Exercise directions:
Output the part of the article about The Darcys below that runs between "And you normally" and "an assigned reading.", inclusive, word for word.

And you normally can't get an article about your obscure show in a newspaper by announcing your existence through a friendly e-mail a few days before press night.
But if some people are just born lucky, maybe this is what happends when four of those people join the same band.
The band is The Darcys, and they play Smijie's on Thursday. Guitarist, keyboardist and vocalist Kirby Best, the eldest member at the ripe-old age of 22, called the Journal from Halifax after sneaking out of his History of Jazz lecture at King's College at Dalhousie. All The Darcys--including drummer Wes Marskell, bassist Dave Hurlow and gutiarist Jason Couse--are Toronto Natives who met at King's.
The band formed during a bar's Halloween party in 2005, eventually taking their name from the character of Mr. Darcy when three-quarters of the band had Pride and Prejudice as an assigned reading.
"I guess they had heard from friends of mine or gotten a demo of my acoustic stuff, and asked whether I wanted to play in this band," Best said, then slurred an impression of their initial discussion "We're gonna be in a fucking rock band, and it's going to be fucking awesome!" And then you wake up and realize you have to go to rock band practice."
Best said that relative isolation of the Halifax music scene afforded The Darcys more opportunities for a band just starting out.
"The only bands that come through are ridiculously monstrous, like Guns N' Roses or the Stones, and then there's a real small, amazing, just-above-garage-band scene here ... People are playing to their friends and a few others, and it's slowly building ... If feels like you can just sort of rehearse a bit with our buddies and walk onto a bill here, whereas Toronto, there's a real separation between audience and the band."
Recording this May, The Darcys's seven-song EP You, Me and the Light documents a young band still searching for a distinct sound. The midtempo, loose jangle-turned-jam of "Just How the Century Ends" bears an uncanny resemblance to Broken Social Scene, while Best sings "You come in, mumbling the inevitable/The century ends drunk, fucked up and forgettable."
Bout You, Me and the Light peaks at the end with the catchy, alternately swinging and sublime "When Texas Was Enough" and the comfortable, alt-country waltz of "Leave Everything Motionless." Best's reedy voice is distinctive too, often pitched at a wail and constantly teetering on the edge of complete despair without falling over.
Best said The Darcys have "grown up a lot" since the recording and their sound has already changed.
"I think part of the process of learning to be a band is, you learn to be a band, you know? And you end up sounding kind of cliched at the beginning because that's all there is to do. [Now we have] a lot more people dropping out of not playing sections, trying to be a lot less heavy-handed with everyone playing at the same time---adding layers of subtlety to it, I guess? There's sort of a restrained excitement to the new stuff that I really love."
Though The Darcys have been successful on campus and played three respectably-attended shows in Toronto this summer, negotiating the transition to the larger Halifax and national music scene has been more difficult.
"We played a Valentin's Day show at the King's bar last year, and that was the first time that everything had really, really clicked. I just remember getting off stage and saying 'Did you see when everyone was dancing?' And we were just so excited that we'd sort of managed to turn a room into a drunken mass of sweaty people groping each other. I guess that was a pretty amazing experience...
"[Now] we feel sort of trapped in between that, where it's gotten big enough that we can draw 150 people to our shows even when it's just us playing, but ... we don't know how to move outside of those 150 people."

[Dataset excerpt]
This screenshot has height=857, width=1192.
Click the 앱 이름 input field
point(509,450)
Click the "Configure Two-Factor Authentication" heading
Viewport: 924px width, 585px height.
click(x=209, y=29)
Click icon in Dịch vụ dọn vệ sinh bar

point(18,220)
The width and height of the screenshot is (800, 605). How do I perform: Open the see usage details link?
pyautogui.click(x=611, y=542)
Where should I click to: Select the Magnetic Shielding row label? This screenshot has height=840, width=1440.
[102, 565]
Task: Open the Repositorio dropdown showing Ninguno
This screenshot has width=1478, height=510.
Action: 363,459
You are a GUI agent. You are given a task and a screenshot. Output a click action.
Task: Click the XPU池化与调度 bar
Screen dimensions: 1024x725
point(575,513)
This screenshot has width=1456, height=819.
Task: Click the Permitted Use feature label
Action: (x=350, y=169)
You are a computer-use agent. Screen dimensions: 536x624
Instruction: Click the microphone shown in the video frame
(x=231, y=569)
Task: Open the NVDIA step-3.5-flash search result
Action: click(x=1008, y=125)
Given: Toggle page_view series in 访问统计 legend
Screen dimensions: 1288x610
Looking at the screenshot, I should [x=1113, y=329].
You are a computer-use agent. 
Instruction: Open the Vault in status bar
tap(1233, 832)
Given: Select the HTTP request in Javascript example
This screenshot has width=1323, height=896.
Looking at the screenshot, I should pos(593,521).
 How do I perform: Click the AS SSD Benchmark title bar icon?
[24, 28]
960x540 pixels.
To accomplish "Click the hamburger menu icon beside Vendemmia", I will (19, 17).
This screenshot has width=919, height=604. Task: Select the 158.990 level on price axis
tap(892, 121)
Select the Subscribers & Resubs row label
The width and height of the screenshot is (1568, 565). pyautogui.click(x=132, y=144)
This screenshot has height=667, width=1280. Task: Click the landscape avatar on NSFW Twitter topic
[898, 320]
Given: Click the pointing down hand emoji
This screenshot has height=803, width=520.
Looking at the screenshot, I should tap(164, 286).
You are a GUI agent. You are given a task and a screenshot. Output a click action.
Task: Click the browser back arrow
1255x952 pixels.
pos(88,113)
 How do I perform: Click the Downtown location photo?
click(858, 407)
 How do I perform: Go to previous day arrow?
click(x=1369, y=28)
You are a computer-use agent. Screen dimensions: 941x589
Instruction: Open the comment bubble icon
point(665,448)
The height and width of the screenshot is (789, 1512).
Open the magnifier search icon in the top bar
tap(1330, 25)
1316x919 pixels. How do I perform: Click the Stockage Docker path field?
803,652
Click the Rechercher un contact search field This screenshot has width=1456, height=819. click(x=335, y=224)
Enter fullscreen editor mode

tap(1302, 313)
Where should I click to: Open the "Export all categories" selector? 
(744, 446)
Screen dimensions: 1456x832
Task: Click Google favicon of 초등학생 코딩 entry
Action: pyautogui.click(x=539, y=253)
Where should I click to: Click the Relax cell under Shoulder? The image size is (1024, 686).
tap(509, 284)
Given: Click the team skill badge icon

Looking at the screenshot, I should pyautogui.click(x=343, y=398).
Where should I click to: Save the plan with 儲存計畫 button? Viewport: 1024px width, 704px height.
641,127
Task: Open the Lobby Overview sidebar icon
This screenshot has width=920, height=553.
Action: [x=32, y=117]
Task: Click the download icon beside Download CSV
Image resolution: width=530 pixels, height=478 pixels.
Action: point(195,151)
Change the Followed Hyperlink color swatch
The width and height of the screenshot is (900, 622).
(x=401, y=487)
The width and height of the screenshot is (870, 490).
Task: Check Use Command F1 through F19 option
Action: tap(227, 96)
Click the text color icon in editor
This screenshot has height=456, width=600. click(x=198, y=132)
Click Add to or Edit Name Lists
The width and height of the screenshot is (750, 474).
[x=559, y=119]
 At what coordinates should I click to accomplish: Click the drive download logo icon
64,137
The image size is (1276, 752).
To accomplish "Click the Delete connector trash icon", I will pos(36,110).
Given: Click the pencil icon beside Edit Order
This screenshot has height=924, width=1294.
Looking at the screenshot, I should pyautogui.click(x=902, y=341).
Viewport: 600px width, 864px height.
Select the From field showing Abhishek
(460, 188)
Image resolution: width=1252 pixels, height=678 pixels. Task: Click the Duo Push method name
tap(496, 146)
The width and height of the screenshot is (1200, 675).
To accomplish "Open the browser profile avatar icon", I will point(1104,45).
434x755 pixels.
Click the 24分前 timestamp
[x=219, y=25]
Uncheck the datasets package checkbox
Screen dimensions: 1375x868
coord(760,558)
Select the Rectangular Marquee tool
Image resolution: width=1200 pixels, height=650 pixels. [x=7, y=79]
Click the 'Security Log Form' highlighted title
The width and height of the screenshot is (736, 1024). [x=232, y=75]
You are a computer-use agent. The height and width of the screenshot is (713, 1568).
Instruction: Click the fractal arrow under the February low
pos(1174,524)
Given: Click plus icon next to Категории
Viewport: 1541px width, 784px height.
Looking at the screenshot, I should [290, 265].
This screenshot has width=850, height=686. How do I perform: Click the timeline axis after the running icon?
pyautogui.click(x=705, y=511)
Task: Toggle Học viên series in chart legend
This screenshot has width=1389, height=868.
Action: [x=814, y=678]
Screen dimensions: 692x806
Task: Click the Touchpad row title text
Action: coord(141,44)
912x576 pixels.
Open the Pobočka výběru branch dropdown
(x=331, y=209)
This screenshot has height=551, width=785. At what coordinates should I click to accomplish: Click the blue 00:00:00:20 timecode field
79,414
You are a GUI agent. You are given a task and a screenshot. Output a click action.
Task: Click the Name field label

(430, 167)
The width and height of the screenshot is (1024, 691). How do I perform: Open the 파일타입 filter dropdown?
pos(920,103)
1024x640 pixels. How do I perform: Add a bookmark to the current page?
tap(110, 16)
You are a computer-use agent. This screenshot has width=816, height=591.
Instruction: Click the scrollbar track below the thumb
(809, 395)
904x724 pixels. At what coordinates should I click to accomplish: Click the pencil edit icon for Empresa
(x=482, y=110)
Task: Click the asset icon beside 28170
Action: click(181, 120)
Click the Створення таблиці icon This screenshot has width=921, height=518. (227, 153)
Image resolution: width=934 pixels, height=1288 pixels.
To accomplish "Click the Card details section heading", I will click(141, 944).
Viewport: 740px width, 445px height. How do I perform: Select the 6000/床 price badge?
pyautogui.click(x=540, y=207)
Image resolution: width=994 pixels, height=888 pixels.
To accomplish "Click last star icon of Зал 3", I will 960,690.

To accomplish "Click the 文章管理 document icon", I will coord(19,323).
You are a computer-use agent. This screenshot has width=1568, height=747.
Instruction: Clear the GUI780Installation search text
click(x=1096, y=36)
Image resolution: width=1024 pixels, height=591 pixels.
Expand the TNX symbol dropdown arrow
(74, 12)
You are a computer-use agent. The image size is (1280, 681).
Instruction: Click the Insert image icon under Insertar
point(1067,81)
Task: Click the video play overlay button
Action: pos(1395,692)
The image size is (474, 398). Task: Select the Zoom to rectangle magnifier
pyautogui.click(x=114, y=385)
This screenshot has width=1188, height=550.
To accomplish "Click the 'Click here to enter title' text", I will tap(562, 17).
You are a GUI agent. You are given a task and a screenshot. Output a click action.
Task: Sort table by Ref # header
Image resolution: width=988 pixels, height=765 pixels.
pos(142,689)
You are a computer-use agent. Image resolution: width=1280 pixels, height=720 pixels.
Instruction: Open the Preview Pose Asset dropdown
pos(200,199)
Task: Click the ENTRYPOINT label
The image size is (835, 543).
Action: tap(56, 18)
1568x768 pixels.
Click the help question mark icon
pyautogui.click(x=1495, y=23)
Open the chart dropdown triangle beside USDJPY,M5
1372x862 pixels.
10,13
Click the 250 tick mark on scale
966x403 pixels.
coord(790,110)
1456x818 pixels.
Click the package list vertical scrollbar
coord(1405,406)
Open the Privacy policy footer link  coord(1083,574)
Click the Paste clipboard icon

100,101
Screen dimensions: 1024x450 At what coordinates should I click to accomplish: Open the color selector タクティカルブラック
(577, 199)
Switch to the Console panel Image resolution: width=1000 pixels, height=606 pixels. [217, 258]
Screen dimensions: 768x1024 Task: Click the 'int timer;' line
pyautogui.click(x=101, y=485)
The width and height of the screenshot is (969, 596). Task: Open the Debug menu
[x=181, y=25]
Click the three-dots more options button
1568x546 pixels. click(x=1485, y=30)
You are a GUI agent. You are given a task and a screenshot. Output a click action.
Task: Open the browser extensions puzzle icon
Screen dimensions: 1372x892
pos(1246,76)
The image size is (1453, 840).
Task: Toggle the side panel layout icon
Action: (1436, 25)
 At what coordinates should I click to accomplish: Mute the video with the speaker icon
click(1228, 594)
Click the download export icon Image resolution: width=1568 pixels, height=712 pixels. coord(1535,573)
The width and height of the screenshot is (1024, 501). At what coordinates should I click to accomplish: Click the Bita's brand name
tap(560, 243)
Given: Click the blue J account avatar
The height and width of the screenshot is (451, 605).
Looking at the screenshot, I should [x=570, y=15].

Answer to this problem:
And you normally can't get an article about your obscure show in a newspaper by announcing your existence through a friendly e-mail a few days before press night.
But if some people are just born lucky, maybe this is what happends when four of those people join the same band.
The band is The Darcys, and they play Smijie's on Thursday. Guitarist, keyboardist and vocalist Kirby Best, the eldest member at the ripe-old age of 22, called the Journal from Halifax after sneaking out of his History of Jazz lecture at King's College at Dalhousie. All The Darcys--including drummer Wes Marskell, bassist Dave Hurlow and gutiarist Jason Couse--are Toronto Natives who met at King's.
The band formed during a bar's Halloween party in 2005, eventually taking their name from the character of Mr. Darcy when three-quarters of the band had Pride and Prejudice as an assigned reading.